=== Begin Enclosure ===

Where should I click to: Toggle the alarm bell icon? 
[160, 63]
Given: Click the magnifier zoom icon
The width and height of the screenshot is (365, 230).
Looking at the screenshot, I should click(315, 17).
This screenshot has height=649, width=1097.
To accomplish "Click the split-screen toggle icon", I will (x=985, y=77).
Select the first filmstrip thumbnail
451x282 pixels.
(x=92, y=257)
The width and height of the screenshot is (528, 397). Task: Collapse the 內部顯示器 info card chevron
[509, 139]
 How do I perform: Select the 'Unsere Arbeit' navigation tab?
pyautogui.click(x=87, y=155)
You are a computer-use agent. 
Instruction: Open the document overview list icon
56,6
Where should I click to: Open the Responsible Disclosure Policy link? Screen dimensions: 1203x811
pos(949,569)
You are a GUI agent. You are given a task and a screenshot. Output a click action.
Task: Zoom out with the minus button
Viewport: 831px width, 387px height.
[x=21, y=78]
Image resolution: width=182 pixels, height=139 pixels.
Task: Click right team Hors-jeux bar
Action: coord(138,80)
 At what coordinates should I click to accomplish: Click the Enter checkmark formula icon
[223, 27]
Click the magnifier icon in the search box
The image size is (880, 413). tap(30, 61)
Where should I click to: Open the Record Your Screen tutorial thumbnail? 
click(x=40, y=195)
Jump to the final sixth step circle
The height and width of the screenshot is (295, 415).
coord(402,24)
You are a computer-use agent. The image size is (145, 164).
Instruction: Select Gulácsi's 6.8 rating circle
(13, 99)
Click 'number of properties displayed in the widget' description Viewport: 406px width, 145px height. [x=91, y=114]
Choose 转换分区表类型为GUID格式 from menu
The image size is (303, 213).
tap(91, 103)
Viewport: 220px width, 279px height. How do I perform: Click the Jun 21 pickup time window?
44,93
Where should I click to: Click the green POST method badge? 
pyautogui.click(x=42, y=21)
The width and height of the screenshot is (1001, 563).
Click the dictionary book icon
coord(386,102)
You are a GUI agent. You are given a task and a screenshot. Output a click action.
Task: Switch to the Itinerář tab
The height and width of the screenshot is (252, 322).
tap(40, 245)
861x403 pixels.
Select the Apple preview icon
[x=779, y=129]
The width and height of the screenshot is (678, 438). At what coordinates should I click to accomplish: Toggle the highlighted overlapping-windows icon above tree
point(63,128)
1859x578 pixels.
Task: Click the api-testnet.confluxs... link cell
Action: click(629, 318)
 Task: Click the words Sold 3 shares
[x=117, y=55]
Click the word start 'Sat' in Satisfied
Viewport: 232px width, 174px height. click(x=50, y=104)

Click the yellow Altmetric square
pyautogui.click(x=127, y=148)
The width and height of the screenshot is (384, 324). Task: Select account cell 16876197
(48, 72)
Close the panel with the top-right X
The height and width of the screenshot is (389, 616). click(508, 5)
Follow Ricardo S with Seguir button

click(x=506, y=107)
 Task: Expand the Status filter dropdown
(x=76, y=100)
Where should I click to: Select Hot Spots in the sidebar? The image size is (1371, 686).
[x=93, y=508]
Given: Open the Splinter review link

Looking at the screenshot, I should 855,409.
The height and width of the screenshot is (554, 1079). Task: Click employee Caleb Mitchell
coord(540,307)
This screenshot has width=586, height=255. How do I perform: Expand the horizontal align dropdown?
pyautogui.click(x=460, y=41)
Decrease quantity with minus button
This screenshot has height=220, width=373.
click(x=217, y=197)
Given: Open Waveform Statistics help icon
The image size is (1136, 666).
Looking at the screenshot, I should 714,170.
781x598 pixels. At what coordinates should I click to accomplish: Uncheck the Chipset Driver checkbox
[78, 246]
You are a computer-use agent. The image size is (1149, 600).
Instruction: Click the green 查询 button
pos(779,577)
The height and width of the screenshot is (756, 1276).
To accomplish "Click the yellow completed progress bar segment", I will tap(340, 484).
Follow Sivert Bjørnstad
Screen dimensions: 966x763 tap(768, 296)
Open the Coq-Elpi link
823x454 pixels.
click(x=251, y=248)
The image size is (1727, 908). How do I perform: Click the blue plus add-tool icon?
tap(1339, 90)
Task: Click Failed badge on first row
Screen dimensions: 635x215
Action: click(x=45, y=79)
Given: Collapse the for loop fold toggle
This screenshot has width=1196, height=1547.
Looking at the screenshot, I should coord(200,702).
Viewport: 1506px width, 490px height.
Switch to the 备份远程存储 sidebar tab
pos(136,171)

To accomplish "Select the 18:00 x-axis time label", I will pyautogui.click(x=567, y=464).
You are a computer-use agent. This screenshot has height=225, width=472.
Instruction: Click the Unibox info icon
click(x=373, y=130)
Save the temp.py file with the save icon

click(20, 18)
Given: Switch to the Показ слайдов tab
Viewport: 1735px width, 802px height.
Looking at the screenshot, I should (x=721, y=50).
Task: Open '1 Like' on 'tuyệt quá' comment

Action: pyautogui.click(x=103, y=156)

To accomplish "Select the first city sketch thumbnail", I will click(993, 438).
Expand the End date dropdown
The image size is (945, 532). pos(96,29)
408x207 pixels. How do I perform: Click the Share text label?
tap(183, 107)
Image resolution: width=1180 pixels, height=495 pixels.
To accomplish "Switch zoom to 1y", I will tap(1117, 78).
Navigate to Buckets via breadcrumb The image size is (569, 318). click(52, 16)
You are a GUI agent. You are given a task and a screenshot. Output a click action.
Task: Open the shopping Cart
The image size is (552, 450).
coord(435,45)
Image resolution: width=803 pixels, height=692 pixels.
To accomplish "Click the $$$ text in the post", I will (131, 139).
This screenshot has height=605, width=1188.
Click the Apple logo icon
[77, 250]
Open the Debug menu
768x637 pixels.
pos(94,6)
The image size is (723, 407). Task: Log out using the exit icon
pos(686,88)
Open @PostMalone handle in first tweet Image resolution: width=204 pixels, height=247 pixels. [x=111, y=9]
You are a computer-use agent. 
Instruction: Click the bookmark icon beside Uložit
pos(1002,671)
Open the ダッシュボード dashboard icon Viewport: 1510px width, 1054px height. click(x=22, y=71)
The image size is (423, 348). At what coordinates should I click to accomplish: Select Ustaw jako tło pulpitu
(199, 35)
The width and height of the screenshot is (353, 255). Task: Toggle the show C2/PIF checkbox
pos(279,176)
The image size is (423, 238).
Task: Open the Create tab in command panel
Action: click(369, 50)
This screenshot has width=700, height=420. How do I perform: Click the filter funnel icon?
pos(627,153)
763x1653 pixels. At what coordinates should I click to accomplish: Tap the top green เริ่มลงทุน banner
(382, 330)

=== End Enclosure ===

» Task details
Could you return every line from the entries above in which the string "computer" occurs?

» Written answer
You are a computer-use agent. 
You are a computer-use agent. The image size is (145, 164).
You are a computer-use agent. The image size is (1149, 600).
You are a computer-use agent. This screenshot has height=225, width=472.
You are a computer-use agent. 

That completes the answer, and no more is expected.